PROLOG

6.6K 1K 83
                                    

Sang cucu membantu neneknya untuk duduk di kursi yang telah disiapkan oleh kru film dokumenter. Wanita berusia 70 tahun itu bangkit dari kursi rodanya dan berjalan ke arah kursi yang telah disiapkan dengan bantuan tongkat. Tubuhnya gemetar, tetapi ia masih tergolong cukup kuat dan sehat untuk umur 70 tahun. Sang nenek duduk dengan nyaman kemudian memperbaiki alat bantu pendengarannya. Setelahnya nenek itu tersenyum polos ke arah kru, menunggu muda-mudi tersebut selesai bersiap-siap.

"Satu, dua, tiga. Mulai!" ucap sang sutradara sembari menutup papan klipmya di depan kamera.

"Bisa diperkenalkan dulu namanya, Oma," ucap sang pewawancara wanita yang berasal dari kru film dokumenter tersebut.

"Nama saya Yasinta. Umur 70 tahun. Panggil saja 'Oma'," ucap nenek itu dengan lancar dan tanpa berbelit, meskipun sesekali sedikit kesusahan dengan gigi palsunya.

"Terima kasih sudah bersedia hadir sebagai narasumber. Kami sangat menghargai kehadiran Oma Yasinta di sini. Pertanyaan yang akan ditanyakan di sini tidak bermaksud membuka luka lama. Jika Oma keberatan dengan pertanyaan yang dilontarkan, kami berharap Oma tidak perlu sungkan mengatakannya," gumam wanita muda tersebut dengan sopan yang ditanggapi dengan anggukan bersemangat dari Yasinta.

"Pada tahun 1965, Oma berumur 17 tahun, benar?" ucap sang pewawancara pada Oma Yasinta yang ditanggapi dengan anggukan pelan. "... dan ayah Oma sendiri adalah korban dari tragedi 1965. Apa bisa diceritakan apa yang terjadi saat itu, Oma?"

Raut wajah Oma Yasinta berubah menjadi lebih sedih dan getir, tetapi ekspresi itu begitu halus dan lembut hingga tak semua orang bisa menyadarinya. Oma Yasinta kembali mengangguk dengan senyuman tipisnya. "Saya ndak pernah menduga bahwa hari itu terjadi. Kota kami adalah kota yang indah dan tenteram, sampai tentara-tentara itu masuk dan menangkap beberapa orang yang diduga masuk dalam organisasi terlarang."

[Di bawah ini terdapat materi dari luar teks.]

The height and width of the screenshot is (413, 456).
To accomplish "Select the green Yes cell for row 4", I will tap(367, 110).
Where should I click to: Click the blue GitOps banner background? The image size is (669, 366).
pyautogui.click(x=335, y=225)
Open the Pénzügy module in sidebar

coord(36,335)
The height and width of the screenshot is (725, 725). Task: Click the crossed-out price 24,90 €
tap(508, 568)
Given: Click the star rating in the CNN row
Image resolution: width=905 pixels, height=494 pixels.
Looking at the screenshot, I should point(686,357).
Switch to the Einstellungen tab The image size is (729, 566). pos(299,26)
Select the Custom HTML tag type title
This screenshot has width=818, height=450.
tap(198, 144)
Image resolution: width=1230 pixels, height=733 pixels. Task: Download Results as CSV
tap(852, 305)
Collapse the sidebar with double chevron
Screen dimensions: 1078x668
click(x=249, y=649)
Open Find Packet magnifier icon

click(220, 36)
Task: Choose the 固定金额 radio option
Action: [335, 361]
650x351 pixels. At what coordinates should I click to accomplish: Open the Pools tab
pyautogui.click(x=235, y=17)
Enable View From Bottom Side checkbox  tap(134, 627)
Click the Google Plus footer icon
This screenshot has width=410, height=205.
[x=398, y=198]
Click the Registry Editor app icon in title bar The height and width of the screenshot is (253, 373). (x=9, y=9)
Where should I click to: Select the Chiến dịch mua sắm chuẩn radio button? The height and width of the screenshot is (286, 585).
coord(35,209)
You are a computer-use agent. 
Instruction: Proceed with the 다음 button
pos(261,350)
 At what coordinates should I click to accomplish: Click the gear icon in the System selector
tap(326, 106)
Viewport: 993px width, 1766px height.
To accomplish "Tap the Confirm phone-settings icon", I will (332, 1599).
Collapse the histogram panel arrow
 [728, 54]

Oma Yasinta menurunkan tatapannya ke arah lantai sembari mengenang hari yang kelam tersebut. "Sebenarnya berita tragedi jenderal itu sudah kami dengar lewat radio beberapa hari sebelumnya. Berita penangkapan demi penangkapan pun sudah kami ketahui. Kami tahu dengan jelas tentara itu memasuki kota kami untuk menangkap orang-orang yang dianggap sebagai bagian dari organisasi terlarang tersebut. Namun... tidak pernah sedikit pun terlintas dalam benak kami jika kami adalah orang-orang yang akan ditangkap."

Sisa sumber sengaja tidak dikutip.